Sard's theorem and the null space of the higher dimensional manifold.

Question

I was reading Milnor's Topology from a Differentiable Viewpoint, where he talks about Sard's theorem (chapter 2). Milnor proposes a lemma:

Lemma 1. If $f: M \rightarrow N$ is a smooth map between manifolds of dimension $m \geq n$, and if $ y \in N$ is a regular value, then the set $f^{-1}(y) \subset M$ is a smooth manifold of dimension $m - n$.

I was not clear how he proves that the set $f^{-1}(y)$ is of dimension $m - n$?

Milnor suggests that part of the proof lies in the fact that the null space $\mathscr{R} \subset TM_x$ of $df_x$ will be an $m - n$ dimensional vector space, but I was not clear how this proves this point.

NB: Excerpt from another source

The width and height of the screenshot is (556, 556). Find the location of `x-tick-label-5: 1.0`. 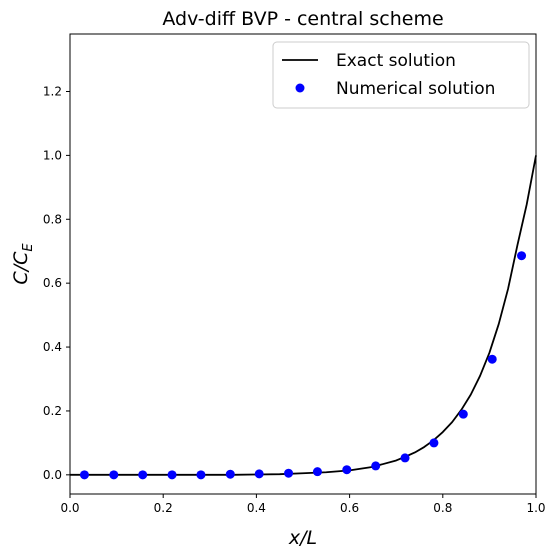

x-tick-label-5: 1.0 is located at coordinates (536, 508).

I tried to play around with this--probably way off. So if I have two manifolds that are spheres, one in 5 dimension and the second in 3 dimensions. So $M: S^5, N: S^3$. Now there is a mapping $f: M \rightarrow N$. According to the point above, the null space of the tangent space of $M$ should be 2 dimensional.

If we set $$ f = \begin{bmatrix} 1 & 0 & 0 & 0 & 0 \\ 0 & 1 & 0 & 0 & 0 \\ 0 & 0 & 1 & 0 & 0 \\ 0 & 0 & 0 & 0 & 0 \\ 0 & 0 & 0 & 0 & 0\\ \end{bmatrix} $$

Then the derivative of $f$ is a similar looking matrix

$$ df = \begin{bmatrix} 1 & 0 & 0 & 0 & 0 \\ 0 & 1 & 0 & 0 & 0 \\ 0 & 0 & 1 & 0 & 0 \\ 0 & 0 & 0 & 0 & 0 \\ 0 & 0 & 0 & 0 & 0\\ \end{bmatrix} $$

This is the a three dimensional identity matrix, so why is the null space of this derivative equal to 2? That does not seem to make sense.

Any help would be appreciated.

Answer 1

I don't really get which mapping $f\colon\mathbb{S}^5\rightarrow\mathbb{S}^2$ you are dealing with.

First of all, in any cases $\mathrm{d}_xf$ is not a square matrix, it is a $5\times 2$ matrix, precisely because $\mathbb{T}_x\mathbb{S}^5$ has dimension $5$ and $\mathbb{T}_{f(x)}\mathbb{S}^2$ has dimension $2$.

Then, if you are considering something like $f(x,y,z,0,0,0)=(x,y,z)$ or $f(x,y,z,t,u,v)=(x,y,z)$, then none of them is a mapping from $\mathbb{S}^5$ into $\mathbb{S}^2$. The first one is not define on the whole $\mathbb{S}^5$ and the codomain of the last one is not $\mathbb{S}^2$. For example, $(0,0,0,0,1)\in\mathbb{S}^5$ but $(0,0,0)\not\in\mathbb{S}^2$.

Regarding Milnor's claim : By definition, $y\in N$ is a regular value of $f\colon M\rightarrow N$ if and only if for each $x\in f^{-1}(\{y\})$, $f$ is a submersion at $x$. Namely, $y\in N$ is a regular value of $f\colon M\rightarrow N$ if and only if for each $x\in f^{-1}(\{y\})$, $\mathrm{d}_xf\colon T_xM\rightarrow T_{f(x)}N$ is a surjective linear map. Notice, that $T_xM$ has dimension $m$ and $T_xN$ has dimension $n$, then using rank-nullity theorem: $$\dim(\ker(\mathrm{d}_xf))=m-n.$$ To conclude, notice that $\ker(\mathrm{d}_xf)$ is precisely $T_xf^{-1}(\{y\})$.